◆ THE EXERCISE
Rewrite the items from the start through the line that contains "Action: pos(1138,207)", replacing every "Screen dimensions" with "Screen size" and leaving all else unchanged.
start DATA TO PROCESS
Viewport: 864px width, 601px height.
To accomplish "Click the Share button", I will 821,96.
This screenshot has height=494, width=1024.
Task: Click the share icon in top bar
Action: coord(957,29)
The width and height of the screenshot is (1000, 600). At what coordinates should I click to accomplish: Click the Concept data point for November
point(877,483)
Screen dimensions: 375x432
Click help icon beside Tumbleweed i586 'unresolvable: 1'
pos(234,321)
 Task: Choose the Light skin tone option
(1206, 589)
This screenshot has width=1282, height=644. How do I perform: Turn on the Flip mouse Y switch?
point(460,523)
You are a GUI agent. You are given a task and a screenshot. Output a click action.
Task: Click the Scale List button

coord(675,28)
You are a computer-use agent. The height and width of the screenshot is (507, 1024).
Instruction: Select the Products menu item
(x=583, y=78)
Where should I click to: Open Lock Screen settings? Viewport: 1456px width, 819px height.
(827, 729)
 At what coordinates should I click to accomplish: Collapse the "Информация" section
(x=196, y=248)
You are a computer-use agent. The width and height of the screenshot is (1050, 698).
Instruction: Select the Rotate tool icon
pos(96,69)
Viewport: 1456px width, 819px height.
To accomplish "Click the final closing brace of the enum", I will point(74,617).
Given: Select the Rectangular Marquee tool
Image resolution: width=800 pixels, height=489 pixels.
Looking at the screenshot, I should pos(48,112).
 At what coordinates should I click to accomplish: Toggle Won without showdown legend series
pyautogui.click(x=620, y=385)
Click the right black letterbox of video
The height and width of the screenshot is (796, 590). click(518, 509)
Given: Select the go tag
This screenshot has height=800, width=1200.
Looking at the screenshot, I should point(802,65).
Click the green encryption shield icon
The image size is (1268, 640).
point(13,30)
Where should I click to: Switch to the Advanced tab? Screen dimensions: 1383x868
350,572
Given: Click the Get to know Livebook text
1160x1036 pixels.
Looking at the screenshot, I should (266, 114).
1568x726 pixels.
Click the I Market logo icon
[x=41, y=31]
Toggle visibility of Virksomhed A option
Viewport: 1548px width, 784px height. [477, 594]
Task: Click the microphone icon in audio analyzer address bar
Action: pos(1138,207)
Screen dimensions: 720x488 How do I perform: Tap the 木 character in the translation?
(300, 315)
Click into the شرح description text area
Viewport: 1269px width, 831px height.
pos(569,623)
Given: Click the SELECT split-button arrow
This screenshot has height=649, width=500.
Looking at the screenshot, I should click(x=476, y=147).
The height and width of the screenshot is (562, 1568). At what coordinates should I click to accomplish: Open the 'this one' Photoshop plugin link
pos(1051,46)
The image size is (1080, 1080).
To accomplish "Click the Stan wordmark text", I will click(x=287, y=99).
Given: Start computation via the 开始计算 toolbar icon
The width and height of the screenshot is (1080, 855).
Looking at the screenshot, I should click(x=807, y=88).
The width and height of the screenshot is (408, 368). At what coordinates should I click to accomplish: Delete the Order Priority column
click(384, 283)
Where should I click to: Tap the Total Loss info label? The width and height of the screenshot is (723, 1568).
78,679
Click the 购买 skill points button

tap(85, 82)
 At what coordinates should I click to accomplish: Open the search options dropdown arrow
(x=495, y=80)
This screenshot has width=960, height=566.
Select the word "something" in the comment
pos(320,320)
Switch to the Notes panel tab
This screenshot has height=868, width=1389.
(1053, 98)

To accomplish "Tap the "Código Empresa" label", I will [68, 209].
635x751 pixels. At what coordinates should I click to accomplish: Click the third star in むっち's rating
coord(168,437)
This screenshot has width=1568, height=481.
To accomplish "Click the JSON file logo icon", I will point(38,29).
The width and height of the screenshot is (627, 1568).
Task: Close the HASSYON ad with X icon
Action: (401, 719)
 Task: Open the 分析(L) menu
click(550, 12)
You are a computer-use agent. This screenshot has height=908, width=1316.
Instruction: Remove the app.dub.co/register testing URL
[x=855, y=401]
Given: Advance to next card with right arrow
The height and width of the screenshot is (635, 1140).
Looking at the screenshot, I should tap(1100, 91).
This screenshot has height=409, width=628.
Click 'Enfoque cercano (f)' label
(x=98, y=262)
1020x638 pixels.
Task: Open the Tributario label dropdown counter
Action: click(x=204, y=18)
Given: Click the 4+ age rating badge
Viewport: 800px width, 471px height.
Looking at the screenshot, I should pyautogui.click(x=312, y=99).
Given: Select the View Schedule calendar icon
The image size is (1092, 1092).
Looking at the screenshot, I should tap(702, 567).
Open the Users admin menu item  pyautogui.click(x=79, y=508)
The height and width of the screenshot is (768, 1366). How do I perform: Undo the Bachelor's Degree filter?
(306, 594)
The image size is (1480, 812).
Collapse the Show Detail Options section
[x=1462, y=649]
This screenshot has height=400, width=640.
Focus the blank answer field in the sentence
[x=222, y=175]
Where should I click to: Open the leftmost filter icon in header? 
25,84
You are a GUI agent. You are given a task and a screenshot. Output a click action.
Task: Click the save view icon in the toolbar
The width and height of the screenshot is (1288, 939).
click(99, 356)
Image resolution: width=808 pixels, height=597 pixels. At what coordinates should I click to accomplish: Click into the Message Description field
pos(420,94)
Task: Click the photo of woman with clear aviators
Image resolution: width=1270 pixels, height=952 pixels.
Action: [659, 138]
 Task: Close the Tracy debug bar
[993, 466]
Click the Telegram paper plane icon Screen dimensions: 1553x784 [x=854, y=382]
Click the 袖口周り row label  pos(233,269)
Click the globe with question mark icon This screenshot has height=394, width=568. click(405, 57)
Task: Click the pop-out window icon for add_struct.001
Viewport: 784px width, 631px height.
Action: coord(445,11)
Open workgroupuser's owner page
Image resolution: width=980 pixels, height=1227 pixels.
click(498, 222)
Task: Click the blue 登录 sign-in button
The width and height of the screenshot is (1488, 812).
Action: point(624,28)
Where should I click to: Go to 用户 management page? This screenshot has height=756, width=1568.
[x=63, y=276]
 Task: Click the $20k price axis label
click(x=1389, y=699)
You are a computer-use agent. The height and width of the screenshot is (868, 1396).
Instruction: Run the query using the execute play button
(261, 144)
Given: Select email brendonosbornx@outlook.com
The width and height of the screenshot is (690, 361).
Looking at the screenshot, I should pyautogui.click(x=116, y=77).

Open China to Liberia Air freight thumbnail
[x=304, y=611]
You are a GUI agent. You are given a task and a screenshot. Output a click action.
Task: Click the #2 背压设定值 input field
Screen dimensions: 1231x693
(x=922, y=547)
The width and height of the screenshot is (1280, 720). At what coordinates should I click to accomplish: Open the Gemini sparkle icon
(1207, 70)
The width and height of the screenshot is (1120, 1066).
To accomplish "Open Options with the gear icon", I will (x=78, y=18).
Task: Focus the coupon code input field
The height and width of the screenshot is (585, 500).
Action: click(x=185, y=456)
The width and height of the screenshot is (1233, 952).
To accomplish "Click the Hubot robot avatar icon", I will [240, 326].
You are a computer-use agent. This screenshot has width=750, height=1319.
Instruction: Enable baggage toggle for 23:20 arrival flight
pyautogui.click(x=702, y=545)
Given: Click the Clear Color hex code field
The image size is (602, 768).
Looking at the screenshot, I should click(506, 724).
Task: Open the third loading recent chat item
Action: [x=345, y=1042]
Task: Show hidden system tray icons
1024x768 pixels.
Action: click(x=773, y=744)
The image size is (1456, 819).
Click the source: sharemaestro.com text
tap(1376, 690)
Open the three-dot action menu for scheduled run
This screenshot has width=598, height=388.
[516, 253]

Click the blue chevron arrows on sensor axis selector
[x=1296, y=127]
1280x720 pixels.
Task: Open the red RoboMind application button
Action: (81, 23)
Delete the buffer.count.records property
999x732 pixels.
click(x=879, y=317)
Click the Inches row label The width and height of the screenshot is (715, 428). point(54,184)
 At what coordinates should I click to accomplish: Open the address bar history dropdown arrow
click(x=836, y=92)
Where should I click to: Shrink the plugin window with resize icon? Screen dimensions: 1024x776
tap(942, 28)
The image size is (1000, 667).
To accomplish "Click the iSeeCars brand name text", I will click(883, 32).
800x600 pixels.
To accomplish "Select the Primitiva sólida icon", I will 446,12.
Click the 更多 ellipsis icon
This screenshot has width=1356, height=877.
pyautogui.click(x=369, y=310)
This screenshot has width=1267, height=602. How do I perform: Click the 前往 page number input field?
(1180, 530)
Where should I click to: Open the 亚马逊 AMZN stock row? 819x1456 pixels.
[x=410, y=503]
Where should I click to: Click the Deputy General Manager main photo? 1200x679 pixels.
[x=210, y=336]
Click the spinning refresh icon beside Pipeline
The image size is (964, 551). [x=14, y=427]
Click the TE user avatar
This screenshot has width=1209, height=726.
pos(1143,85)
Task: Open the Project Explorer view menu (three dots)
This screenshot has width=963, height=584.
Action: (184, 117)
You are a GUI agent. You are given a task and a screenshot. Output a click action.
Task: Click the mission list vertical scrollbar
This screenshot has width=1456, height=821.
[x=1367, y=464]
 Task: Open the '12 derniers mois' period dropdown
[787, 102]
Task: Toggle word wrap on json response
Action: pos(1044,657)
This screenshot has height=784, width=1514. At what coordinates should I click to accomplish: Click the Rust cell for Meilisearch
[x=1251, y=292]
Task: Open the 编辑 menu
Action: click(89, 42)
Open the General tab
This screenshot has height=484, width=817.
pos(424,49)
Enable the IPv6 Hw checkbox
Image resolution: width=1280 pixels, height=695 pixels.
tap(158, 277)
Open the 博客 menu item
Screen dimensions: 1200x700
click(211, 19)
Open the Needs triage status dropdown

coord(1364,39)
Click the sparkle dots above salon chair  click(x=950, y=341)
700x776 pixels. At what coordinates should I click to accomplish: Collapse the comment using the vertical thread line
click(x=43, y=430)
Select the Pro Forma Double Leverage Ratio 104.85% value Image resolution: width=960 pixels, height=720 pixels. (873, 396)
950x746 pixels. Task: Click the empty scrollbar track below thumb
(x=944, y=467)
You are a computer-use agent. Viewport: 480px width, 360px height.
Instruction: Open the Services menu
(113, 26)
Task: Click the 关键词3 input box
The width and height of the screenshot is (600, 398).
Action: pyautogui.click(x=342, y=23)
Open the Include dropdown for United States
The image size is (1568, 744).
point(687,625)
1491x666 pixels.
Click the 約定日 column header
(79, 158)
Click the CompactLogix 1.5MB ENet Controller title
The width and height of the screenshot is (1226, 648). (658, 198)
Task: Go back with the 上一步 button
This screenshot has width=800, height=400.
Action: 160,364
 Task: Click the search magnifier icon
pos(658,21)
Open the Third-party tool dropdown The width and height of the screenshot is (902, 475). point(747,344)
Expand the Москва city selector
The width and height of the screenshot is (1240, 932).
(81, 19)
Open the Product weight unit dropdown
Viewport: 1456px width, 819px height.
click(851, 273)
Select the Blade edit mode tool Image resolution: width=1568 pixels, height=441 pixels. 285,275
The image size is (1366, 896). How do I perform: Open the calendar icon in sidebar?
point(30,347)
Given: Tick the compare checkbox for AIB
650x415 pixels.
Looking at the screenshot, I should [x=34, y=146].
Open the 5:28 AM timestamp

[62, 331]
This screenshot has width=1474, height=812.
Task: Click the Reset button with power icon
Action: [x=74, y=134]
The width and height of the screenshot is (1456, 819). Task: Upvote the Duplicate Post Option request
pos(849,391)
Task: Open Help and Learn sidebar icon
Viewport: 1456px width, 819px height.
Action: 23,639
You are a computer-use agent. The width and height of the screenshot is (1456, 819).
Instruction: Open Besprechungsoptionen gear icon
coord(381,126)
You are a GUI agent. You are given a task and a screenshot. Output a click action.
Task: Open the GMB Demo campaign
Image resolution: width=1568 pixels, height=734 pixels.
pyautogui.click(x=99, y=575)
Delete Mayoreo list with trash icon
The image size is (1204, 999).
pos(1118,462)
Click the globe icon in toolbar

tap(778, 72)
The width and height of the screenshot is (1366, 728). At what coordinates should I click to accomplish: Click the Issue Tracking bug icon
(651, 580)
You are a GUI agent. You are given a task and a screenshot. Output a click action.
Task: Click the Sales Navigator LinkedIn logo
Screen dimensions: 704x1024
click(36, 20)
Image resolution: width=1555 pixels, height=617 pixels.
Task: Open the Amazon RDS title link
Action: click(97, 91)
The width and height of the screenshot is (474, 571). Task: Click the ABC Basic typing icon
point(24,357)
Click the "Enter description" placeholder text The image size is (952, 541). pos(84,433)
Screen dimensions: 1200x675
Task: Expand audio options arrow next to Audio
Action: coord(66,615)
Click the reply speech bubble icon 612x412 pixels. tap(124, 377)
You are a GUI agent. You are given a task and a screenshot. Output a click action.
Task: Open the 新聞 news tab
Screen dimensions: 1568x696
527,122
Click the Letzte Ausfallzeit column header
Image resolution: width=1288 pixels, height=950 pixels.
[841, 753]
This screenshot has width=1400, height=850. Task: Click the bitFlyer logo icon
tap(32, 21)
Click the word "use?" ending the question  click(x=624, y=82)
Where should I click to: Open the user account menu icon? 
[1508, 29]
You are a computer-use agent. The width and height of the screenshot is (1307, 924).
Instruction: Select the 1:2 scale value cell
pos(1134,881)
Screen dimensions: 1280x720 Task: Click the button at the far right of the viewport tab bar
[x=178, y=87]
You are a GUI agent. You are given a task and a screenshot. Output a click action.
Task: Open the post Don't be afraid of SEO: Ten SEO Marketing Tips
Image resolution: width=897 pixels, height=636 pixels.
end DATA TO PROCESS
◆ THE REPLY
Viewport: 864px width, 601px height.
To accomplish "Click the Share button", I will 821,96.
This screenshot has height=494, width=1024.
Task: Click the share icon in top bar
Action: coord(957,29)
The width and height of the screenshot is (1000, 600). At what coordinates should I click to accomplish: Click the Concept data point for November
point(877,483)
Screen size: 375x432
Click help icon beside Tumbleweed i586 'unresolvable: 1'
pos(234,321)
 Task: Choose the Light skin tone option
(1206, 589)
This screenshot has width=1282, height=644. How do I perform: Turn on the Flip mouse Y switch?
point(460,523)
You are a GUI agent. You are given a task and a screenshot. Output a click action.
Task: Click the Scale List button

coord(675,28)
You are a computer-use agent. The height and width of the screenshot is (507, 1024).
Instruction: Select the Products menu item
(x=583, y=78)
Where should I click to: Open Lock Screen settings? Viewport: 1456px width, 819px height.
(827, 729)
 At what coordinates should I click to accomplish: Collapse the "Информация" section
(x=196, y=248)
You are a computer-use agent. The width and height of the screenshot is (1050, 698).
Instruction: Select the Rotate tool icon
pos(96,69)
Viewport: 1456px width, 819px height.
To accomplish "Click the final closing brace of the enum", I will point(74,617).
Given: Select the Rectangular Marquee tool
Image resolution: width=800 pixels, height=489 pixels.
Looking at the screenshot, I should pos(48,112).
 At what coordinates should I click to accomplish: Toggle Won without showdown legend series
pyautogui.click(x=620, y=385)
Click the right black letterbox of video
The height and width of the screenshot is (796, 590). click(518, 509)
Given: Select the go tag
This screenshot has height=800, width=1200.
Looking at the screenshot, I should point(802,65).
Click the green encryption shield icon
The image size is (1268, 640).
point(13,30)
Where should I click to: Switch to the Advanced tab? Screen size: 1383x868
350,572
Given: Click the Get to know Livebook text
1160x1036 pixels.
Looking at the screenshot, I should (266, 114).
1568x726 pixels.
Click the I Market logo icon
[x=41, y=31]
Toggle visibility of Virksomhed A option
Viewport: 1548px width, 784px height. [477, 594]
Task: Click the microphone icon in audio analyzer address bar
Action: pos(1138,207)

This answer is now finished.